Her persistence paid off because their extended sequence is a breathtaking flurry of motion, emotion, and character development. Shot over weeks, Chen says, “That scene is not just about fighting or falling love, it's very much the process of how it happened through the movement and that's what I love about that scene very much.”
Shot out of sequence, Chen says she relied on Cretton and the stunt coordinators to help remind her of the minute milestones that happen within the bigger confrontation. “They put together such a beautiful dance that really tells the same story as it was in the script; the movement informed the storytelling like who's having the upper hand. Sometimes, I fly higher. Sometimes he's smashed against the wall. That was the stuff that helped us to track the progression of that scene and the story so it was really easy for me to follow, and also I just have to look at Tony,” she says with a smile. “Just look at him and take him in. And you know what to do.”
“Eventually, when we got to watch that scene, I was just like, 'Oooooh!
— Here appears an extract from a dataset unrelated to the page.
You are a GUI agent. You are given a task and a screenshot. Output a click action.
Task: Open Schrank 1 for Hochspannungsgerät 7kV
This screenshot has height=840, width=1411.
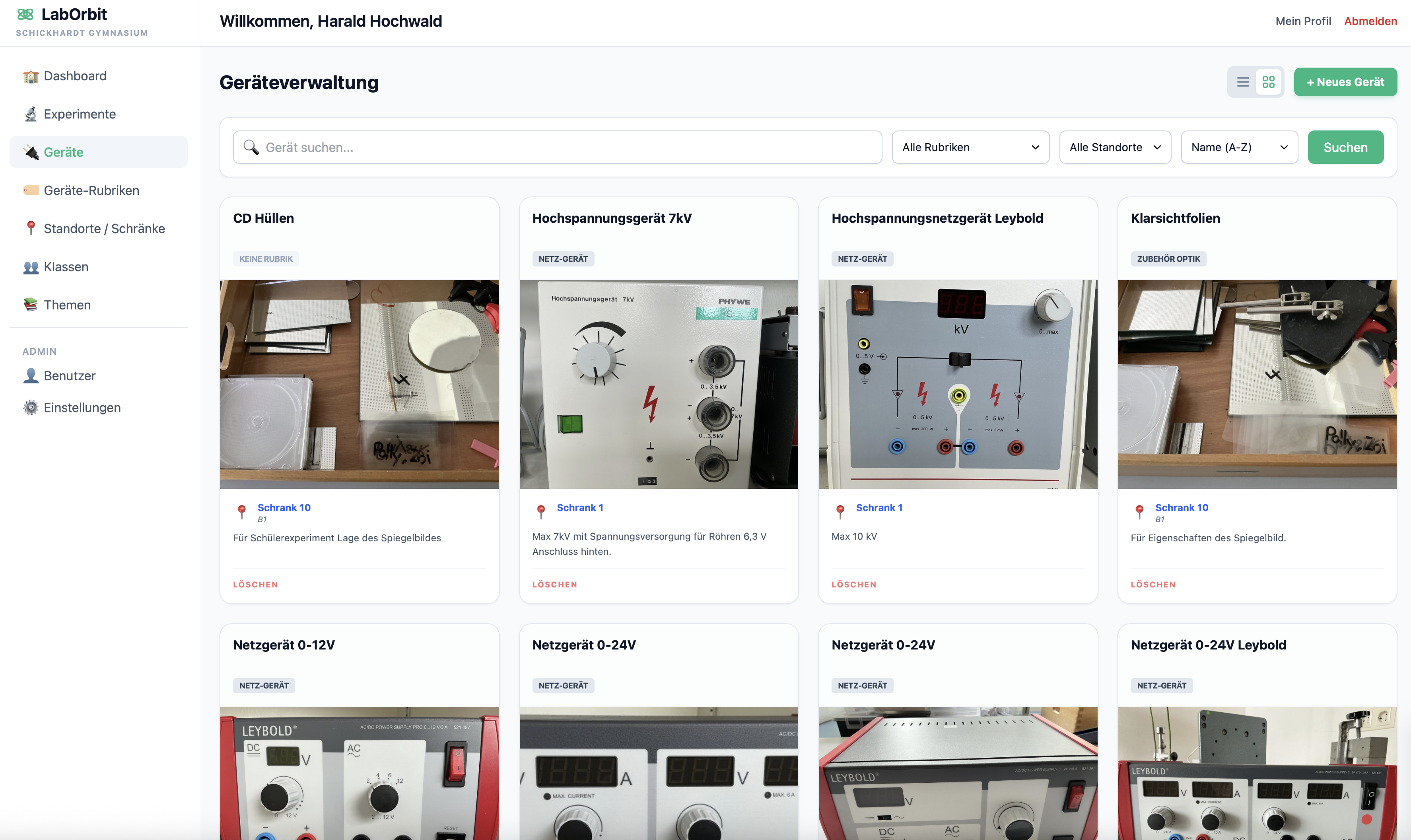(579, 507)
It's sexy!'” she says.
Despite playing Shang-Chi’s mother, for many narrative reasons Chen doesn’t share the screen with Simu Liu. But that didn’t stop her from bonding with the lead of the film, whom she says became a true friend on the set. “The first time I saw Simu, he was like, "Oh, mom! Don't you feel old?" But we're a similar age,” she says.
Now, Chen and her Shang-Chi family are waiting in anticipation for how the world receives Marvel Studios' first all-Asian cast, and first Asian standalone superhero movie. But in her own family, she’s already feeling the love just based on her proud father swiping all of her Jiang Li action figures.
“My dad asked me to buy some, so I bought like dozens of them. He asked me to sign all of them and came to our house to visit me the other day and he took all of them! Chinese parents,” she deadpans. “They're like, 'Oh, we have this aunt and this friend...' They're giving them out as souvenirs, so they're all gone.”
Not a bad outcome for someone who wasn’t even sure if acting was the right path six years ago.
Shang-Chi and the Legend of the Ten Rings opens in theaters on Sept. 3.